-- START Dataset entries --
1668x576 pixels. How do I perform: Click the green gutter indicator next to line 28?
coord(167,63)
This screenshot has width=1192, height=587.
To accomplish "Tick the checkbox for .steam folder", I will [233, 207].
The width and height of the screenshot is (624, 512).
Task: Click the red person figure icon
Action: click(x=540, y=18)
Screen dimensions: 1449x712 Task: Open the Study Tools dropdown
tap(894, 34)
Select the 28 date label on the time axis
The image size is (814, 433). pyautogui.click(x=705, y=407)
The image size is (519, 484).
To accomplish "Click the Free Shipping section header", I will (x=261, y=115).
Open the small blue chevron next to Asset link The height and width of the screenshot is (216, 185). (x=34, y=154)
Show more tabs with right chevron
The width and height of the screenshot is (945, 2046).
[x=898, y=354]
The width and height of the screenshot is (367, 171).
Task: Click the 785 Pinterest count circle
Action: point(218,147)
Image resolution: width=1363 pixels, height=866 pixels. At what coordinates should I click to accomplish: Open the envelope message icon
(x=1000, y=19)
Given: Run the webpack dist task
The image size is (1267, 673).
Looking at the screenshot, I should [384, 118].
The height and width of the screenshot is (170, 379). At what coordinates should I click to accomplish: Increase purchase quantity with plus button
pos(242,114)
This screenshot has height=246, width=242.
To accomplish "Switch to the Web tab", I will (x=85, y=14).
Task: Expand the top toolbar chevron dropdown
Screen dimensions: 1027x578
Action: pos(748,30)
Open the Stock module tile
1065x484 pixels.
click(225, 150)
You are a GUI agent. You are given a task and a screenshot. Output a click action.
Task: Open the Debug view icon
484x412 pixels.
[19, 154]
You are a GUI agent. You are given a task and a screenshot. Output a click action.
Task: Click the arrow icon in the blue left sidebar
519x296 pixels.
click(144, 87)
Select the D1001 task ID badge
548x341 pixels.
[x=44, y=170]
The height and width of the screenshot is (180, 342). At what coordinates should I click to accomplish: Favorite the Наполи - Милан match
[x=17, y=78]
-- END Dataset entries --
## Task statement
Which lines in the material above contain the word "what"? Copy each of them in full.

## Response below
Image resolution: width=1363 pixels, height=866 pixels. At what coordinates should I click to accomplish: Open the envelope message icon
The height and width of the screenshot is (170, 379). At what coordinates should I click to accomplish: Increase purchase quantity with plus button
The height and width of the screenshot is (180, 342). At what coordinates should I click to accomplish: Favorite the Наполи - Милан match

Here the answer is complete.